The Good Faith Estimate provision of the No Surprises Act federally mandates that healthcare providers must give clients an estimate of anticipated healthcare items and services, using what is called a “Good Faith Estimate.” This took effect on January 1, 2022.
A Good Faith Estimate is an estimate of the total expected costs of non-emergency healthcare items or services. Intends to offer predictability & transparency in how much clients will be charged for healthcare services prior to their appointment.
Includes all regularly scheduled appointments (i.e. therapy sessions).
Does NOT include no-shows, late cancellations, or other services related to crisis care, which by definition are unexpected and cannot be predicted for the purpose of compiling a Good Faith Estimate in advance.
May also include consultations with client collateral contacts, fees related to paperwork requests, and other legal and administrative fees related to client care, when such items are scheduled in advance.

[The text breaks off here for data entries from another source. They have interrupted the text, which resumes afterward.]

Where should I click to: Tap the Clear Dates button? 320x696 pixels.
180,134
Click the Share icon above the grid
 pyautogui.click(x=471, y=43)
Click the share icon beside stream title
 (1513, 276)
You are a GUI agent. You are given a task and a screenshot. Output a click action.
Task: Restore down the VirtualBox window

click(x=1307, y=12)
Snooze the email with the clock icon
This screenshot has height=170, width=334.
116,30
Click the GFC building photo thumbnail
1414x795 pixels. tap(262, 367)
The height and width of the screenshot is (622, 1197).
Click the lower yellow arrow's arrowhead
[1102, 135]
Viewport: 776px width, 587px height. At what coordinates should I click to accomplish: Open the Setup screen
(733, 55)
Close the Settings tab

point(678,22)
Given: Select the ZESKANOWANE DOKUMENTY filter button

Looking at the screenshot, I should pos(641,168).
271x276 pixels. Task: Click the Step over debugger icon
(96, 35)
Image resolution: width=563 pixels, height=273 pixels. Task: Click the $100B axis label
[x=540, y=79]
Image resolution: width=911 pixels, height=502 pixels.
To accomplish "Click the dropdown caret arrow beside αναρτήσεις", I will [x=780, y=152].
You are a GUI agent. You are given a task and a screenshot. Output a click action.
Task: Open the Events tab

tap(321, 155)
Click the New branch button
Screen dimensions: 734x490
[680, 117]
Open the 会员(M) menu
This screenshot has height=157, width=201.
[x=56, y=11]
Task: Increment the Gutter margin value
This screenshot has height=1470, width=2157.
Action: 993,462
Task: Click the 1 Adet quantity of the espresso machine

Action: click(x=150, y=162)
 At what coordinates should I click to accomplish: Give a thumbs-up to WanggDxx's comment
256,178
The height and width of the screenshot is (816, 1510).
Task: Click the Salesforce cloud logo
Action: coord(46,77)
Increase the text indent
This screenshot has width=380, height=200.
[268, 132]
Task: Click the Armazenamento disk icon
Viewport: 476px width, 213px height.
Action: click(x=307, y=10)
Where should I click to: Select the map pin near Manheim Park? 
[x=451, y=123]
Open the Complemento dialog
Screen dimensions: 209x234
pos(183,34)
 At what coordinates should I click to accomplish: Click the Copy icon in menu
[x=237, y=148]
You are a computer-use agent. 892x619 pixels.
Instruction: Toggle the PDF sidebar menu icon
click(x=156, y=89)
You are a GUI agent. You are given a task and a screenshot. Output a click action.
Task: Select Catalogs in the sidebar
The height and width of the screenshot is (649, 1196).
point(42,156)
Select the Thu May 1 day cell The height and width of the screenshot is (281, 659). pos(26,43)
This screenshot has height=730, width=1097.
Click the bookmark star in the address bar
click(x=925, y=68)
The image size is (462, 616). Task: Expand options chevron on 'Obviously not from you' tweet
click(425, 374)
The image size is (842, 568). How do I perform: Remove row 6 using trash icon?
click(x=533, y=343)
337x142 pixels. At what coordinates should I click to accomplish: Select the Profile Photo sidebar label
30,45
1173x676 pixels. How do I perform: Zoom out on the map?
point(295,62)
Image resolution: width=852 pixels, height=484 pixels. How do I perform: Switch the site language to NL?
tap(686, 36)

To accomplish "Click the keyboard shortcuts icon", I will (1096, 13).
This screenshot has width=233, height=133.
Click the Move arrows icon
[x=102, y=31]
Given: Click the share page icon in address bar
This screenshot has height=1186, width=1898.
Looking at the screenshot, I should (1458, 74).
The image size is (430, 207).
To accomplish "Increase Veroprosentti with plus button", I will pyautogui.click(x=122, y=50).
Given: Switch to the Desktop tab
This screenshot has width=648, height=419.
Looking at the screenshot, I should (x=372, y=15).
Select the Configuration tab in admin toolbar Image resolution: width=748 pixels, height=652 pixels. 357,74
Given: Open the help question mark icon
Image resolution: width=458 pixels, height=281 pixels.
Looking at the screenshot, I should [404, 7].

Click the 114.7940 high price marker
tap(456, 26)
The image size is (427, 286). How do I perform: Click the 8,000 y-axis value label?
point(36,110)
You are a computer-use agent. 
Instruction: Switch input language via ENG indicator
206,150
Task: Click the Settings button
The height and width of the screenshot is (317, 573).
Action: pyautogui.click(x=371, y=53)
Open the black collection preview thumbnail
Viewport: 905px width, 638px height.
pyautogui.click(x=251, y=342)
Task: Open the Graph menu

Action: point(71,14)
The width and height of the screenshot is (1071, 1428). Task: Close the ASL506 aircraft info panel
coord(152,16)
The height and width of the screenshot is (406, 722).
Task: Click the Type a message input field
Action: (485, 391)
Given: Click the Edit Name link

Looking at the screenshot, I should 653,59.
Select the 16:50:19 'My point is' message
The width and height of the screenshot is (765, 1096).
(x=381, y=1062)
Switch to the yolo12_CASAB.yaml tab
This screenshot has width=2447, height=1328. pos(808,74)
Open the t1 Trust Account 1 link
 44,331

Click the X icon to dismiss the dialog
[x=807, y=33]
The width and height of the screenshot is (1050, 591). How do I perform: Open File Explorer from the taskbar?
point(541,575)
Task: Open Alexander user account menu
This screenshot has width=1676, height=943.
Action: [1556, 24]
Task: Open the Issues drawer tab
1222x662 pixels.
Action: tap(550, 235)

In my practice, I offer Good Faith Estimates that project out 12 months in advance. Essentially, your estimate will give you a reasonable idea what to expect in terms of therapy costs for one whole year, based on my current rates and the frequency of sessions that we mutually agree upon in advance.
In addition, the Good Faith Estimate offers specific protections:
You have the right to receive a Good Faith Estimate even if you get superbills from me.
You have the right to receive a Good Faith Estimate for the total expected cost of any non-emergency healthcare service or items.
You have the right to receive your Good Faith Estimate in writing at least 1 business day before your scheduled healthcare service or item. If a service is scheduled at least 10 business days in advance, the Good Faith Estimate must be provided within 3 business days (of the scheduling, not of the appointment itself). If a service is scheduled at least 3 business days in advance, the Good Faith Estimate must be provided within 1 business day of scheduling.
You have the right to request a Good Faith Estimate before you schedule a healthcare service or item. For services scheduled less than 3 business days in advance, please note that a Good Faith Estimate is not required by federal law, and will not be provided for you in written form except by request.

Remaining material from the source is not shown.